### Working data:

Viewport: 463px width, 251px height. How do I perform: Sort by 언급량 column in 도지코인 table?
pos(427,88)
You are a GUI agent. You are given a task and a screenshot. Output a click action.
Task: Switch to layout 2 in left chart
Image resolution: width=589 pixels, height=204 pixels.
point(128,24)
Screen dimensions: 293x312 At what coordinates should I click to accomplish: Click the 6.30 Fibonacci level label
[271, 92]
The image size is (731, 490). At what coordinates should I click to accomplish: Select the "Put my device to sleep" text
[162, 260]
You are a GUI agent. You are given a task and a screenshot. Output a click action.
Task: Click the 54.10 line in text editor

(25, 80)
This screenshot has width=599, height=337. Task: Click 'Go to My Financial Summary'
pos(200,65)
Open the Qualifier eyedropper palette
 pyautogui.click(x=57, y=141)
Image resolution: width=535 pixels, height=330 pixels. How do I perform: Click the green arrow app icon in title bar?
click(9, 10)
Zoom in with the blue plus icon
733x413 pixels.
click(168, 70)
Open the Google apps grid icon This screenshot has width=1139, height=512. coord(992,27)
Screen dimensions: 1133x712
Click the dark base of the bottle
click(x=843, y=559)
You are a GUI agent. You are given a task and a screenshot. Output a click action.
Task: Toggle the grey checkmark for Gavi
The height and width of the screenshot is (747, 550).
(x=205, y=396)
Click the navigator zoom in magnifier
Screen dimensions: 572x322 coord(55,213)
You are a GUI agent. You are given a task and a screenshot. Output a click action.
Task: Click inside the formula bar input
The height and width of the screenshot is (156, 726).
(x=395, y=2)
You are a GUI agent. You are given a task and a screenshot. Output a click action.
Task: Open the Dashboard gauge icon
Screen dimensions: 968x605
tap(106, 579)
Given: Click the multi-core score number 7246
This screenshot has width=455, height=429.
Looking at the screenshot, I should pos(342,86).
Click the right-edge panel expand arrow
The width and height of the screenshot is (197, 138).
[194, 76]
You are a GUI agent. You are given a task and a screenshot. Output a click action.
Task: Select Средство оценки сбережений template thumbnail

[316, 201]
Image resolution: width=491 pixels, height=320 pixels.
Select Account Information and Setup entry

### Work required:
Transcribe the entire listing without a single omission.

### Written solution:
Viewport: 463px width, 251px height. How do I perform: Sort by 언급량 column in 도지코인 table?
pos(427,88)
You are a GUI agent. You are given a task and a screenshot. Output a click action.
Task: Switch to layout 2 in left chart
Image resolution: width=589 pixels, height=204 pixels.
point(128,24)
Screen dimensions: 293x312 At what coordinates should I click to accomplish: Click the 6.30 Fibonacci level label
[271, 92]
The image size is (731, 490). At what coordinates should I click to accomplish: Select the "Put my device to sleep" text
[162, 260]
You are a GUI agent. You are given a task and a screenshot. Output a click action.
Task: Click the 54.10 line in text editor

(25, 80)
This screenshot has width=599, height=337. Task: Click 'Go to My Financial Summary'
pos(200,65)
Open the Qualifier eyedropper palette
 pyautogui.click(x=57, y=141)
Image resolution: width=535 pixels, height=330 pixels. How do I perform: Click the green arrow app icon in title bar?
click(9, 10)
Zoom in with the blue plus icon
733x413 pixels.
click(168, 70)
Open the Google apps grid icon This screenshot has width=1139, height=512. coord(992,27)
Screen dimensions: 1133x712
Click the dark base of the bottle
click(x=843, y=559)
You are a GUI agent. You are given a task and a screenshot. Output a click action.
Task: Toggle the grey checkmark for Gavi
The height and width of the screenshot is (747, 550).
(x=205, y=396)
Click the navigator zoom in magnifier
Screen dimensions: 572x322 coord(55,213)
You are a GUI agent. You are given a task and a screenshot. Output a click action.
Task: Click inside the formula bar input
The height and width of the screenshot is (156, 726).
(x=395, y=2)
You are a GUI agent. You are given a task and a screenshot. Output a click action.
Task: Open the Dashboard gauge icon
Screen dimensions: 968x605
tap(106, 579)
Given: Click the multi-core score number 7246
This screenshot has width=455, height=429.
Looking at the screenshot, I should pos(342,86).
Click the right-edge panel expand arrow
The width and height of the screenshot is (197, 138).
[194, 76]
You are a GUI agent. You are given a task and a screenshot. Output a click action.
Task: Select Средство оценки сбережений template thumbnail

[316, 201]
Image resolution: width=491 pixels, height=320 pixels.
Select Account Information and Setup entry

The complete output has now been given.